Doch unterdessen hatte SIERRA DE TERUEL - unter einem neuen Titel - schon längst den Weg in die Welt gefunden. Denn als 1944 Paris befreit worden war, wurde Inventur gemacht, und dabei tauchte in einem Lager von Pathé eine weitere Kopie des Films auf, verpackt in einer Kiste, die fälschlich mit "DRÔLE DE DRAME" beschriftet war. Wie schon erwähnt, war auch dieser Film von Édouard Corniglion-Molinier produziert worden. Ob es sich dabei um ein Versehen oder bewusste Tarnung handelte, konnte im Nachhinein nicht mehr ermittelt werden. Diese Version kaufte dann ein Produzent oder Verleiher, dessen Identität anscheinend nebulös ist - vielleicht handelte es sich dabei um einen gewissen Arys Nissotti. Wer immer es war, er wollte den Film noch 1944 in die französischen Kinos bringen, wurde jedoch von den Kinobetreibern abgewiesen, die wohl dachten, dass sich ein kriegsmüdes Publikun nicht dafür interessieren würde. Doch der neue Besitzer des Films gab nicht auf - um ihn den Kinobesitzern doch noch schmackhaft zu machen, nahm er gravierende Eingriffe vor. Als erstes wurde der Film in ESPOIR umbenannt, um sich an den immer noch populären Roman anzuhängen (im Gegensatz zum Romantitel L'Espoir kommt der neue Filmtitel aber ohne Artikel aus). Immerhin wurde der Originaltitel als Untertitel in den (auch neu gestalteten) Credits und auf Plakaten beibehalten. Sodann wurden die schon 1939 hergestellten französischen Untertitel durch von Denis Marion neu übersetzte ersetzt, weil, wie man meinte, sich der Sprachgebrauch in den vergangenen sechs Jahren soweit verändert hatte, dass manches an den alten Untertiteln mittlerweile unverständlich geworden war. Auch die erklärenden Zwischentitel wurden wohl nochmal überarbeitet.

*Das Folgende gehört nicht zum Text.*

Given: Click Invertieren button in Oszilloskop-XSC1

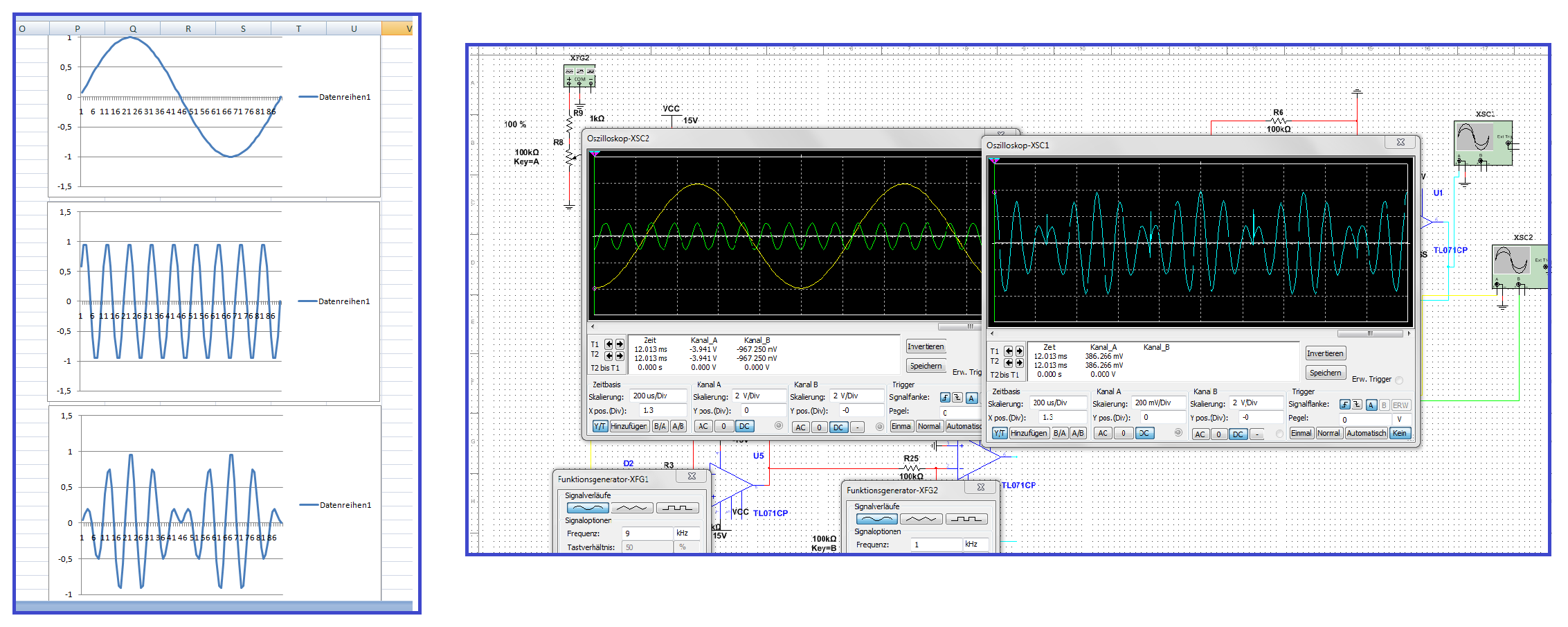Looking at the screenshot, I should coord(1325,354).

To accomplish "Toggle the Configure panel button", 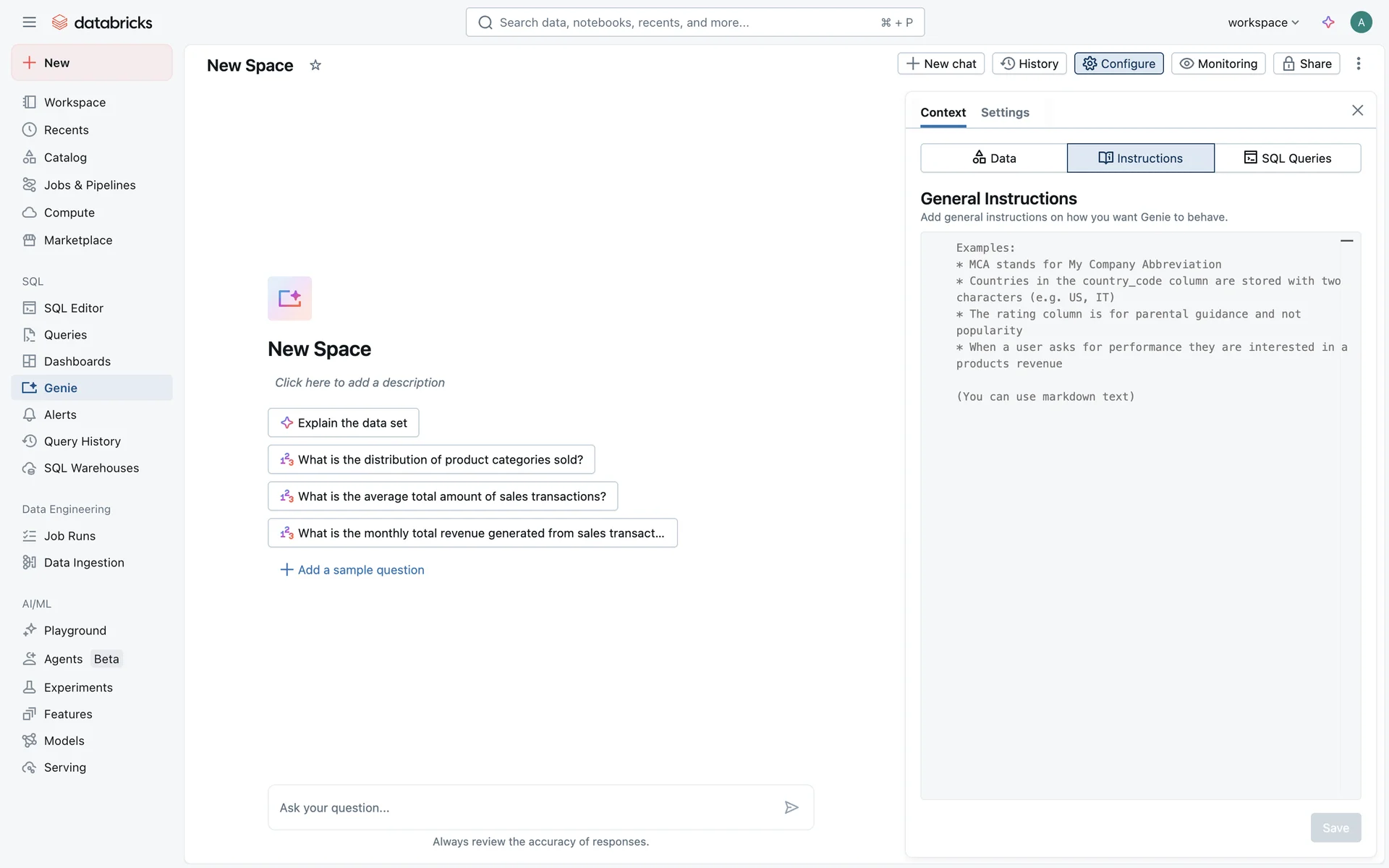I will 1118,64.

Kommandant Peña und eine Bäuerin
Als dritte Maßnahme wurde eine dreiminütige gefilmte Einführung von Maurice Schumann dem Film vorangestellt. Schumann war ein prominenter Widerstandskämpfer und nach dem Krieg ein Politiker, der es bis zum Außenminister unter Präsident Pompidou brachte. In der Einführung sitzt Schumann in Uniform an einem Schreibtisch und spricht über den Film, wobei er Parallelen zwischen dem Kampf der Republikaner in Spanien und dem Kampf der Résistance in Frankreich zieht. Damit sollte wohl die Handlung näher an das französische Publikum herangerückt werden, das sich nach der Befreiung gern als ein Volk von lauter Résistance-Kämpfern sah. Als gravierendste Maßnahme wurde SIERRA DE TERUEL bzw. nun ESPOIR gekürzt. Ungefähr zur selben Zeit wie Iris Barry hielt auch der neue Besitzer den Film für zu lang, und auch für zu repetitiv - letzteres deshalb, weil eine Totale mit der Prozession in Form eines gespiegelten Z am Berghang in der Schlusssequenz mehrfach vorkam, um den epischen Charakter des Geschehens zu betonen. Davon blieb nur die letzte Instanz ganz am Schluss übrig. Insgesamt wurden je nach Quelle drei oder über vier Minuten aus dem ohnehin nicht langen Film herausgeschnitten, und die Kürzungen betrafen hauptsächlich die Schlussphase des Films. Dabei hätte gerade diese Sequenz unversehrt bleiben müssen, denn durch die Eingriffe wurde nicht nur der von Malraux intendierte visuelle Fluss gestört, sondern auch Milhauds Musik hörbar zerschnitten. An all diesen Änderungen wurde Malraux nicht beteiligt. Wahrscheinlich wurde er auch durch sein erneutes militärisches Engagement gegen Kriegsende und dann durch seinen Einstieg in die Politik daran gehindert, sich 1944/45 um seinen Film zu kümmern.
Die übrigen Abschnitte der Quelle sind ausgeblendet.